→ **EXERCISE INSTRUCTIONS**
Reproduce every line of the listing below without any changes.

→ **Records from a pointing dataset**
----
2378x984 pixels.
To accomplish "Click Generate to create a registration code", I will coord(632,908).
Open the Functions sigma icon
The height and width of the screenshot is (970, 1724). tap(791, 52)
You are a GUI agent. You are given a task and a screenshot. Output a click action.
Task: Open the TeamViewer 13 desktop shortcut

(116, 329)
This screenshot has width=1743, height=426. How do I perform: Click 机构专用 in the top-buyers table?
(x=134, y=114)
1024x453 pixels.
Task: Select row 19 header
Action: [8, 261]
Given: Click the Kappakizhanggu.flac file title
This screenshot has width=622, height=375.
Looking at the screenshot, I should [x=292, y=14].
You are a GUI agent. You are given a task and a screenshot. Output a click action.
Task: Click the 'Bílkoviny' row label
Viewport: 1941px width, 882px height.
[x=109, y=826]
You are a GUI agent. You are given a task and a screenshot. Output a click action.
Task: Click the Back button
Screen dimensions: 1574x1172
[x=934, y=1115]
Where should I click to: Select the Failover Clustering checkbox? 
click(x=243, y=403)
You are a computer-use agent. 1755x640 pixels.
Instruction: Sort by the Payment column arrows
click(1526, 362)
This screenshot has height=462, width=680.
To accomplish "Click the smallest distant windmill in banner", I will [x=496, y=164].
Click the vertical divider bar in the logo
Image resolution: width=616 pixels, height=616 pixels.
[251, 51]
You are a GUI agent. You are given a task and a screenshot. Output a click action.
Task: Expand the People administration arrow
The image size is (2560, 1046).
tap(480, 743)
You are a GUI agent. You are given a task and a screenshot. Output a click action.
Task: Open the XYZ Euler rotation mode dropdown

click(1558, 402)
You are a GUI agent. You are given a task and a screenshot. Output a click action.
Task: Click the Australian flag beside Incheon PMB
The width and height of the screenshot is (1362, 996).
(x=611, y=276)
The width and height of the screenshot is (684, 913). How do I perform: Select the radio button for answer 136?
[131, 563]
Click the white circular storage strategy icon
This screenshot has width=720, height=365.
----
→ **COMPLETE OUTPUT**
2378x984 pixels.
To accomplish "Click Generate to create a registration code", I will coord(632,908).
Open the Functions sigma icon
The height and width of the screenshot is (970, 1724). tap(791, 52)
You are a GUI agent. You are given a task and a screenshot. Output a click action.
Task: Open the TeamViewer 13 desktop shortcut

(116, 329)
This screenshot has width=1743, height=426. How do I perform: Click 机构专用 in the top-buyers table?
(x=134, y=114)
1024x453 pixels.
Task: Select row 19 header
Action: [8, 261]
Given: Click the Kappakizhanggu.flac file title
This screenshot has width=622, height=375.
Looking at the screenshot, I should [x=292, y=14].
You are a GUI agent. You are given a task and a screenshot. Output a click action.
Task: Click the 'Bílkoviny' row label
Viewport: 1941px width, 882px height.
[x=109, y=826]
You are a GUI agent. You are given a task and a screenshot. Output a click action.
Task: Click the Back button
Screen dimensions: 1574x1172
[x=934, y=1115]
Where should I click to: Select the Failover Clustering checkbox? 
click(x=243, y=403)
You are a computer-use agent. 1755x640 pixels.
Instruction: Sort by the Payment column arrows
click(1526, 362)
This screenshot has height=462, width=680.
To accomplish "Click the smallest distant windmill in banner", I will [x=496, y=164].
Click the vertical divider bar in the logo
Image resolution: width=616 pixels, height=616 pixels.
[251, 51]
You are a GUI agent. You are given a task and a screenshot. Output a click action.
Task: Expand the People administration arrow
The image size is (2560, 1046).
tap(480, 743)
You are a GUI agent. You are given a task and a screenshot. Output a click action.
Task: Open the XYZ Euler rotation mode dropdown

click(1558, 402)
You are a GUI agent. You are given a task and a screenshot. Output a click action.
Task: Click the Australian flag beside Incheon PMB
The width and height of the screenshot is (1362, 996).
(x=611, y=276)
The width and height of the screenshot is (684, 913). How do I perform: Select the radio button for answer 136?
[131, 563]
Click the white circular storage strategy icon
This screenshot has width=720, height=365.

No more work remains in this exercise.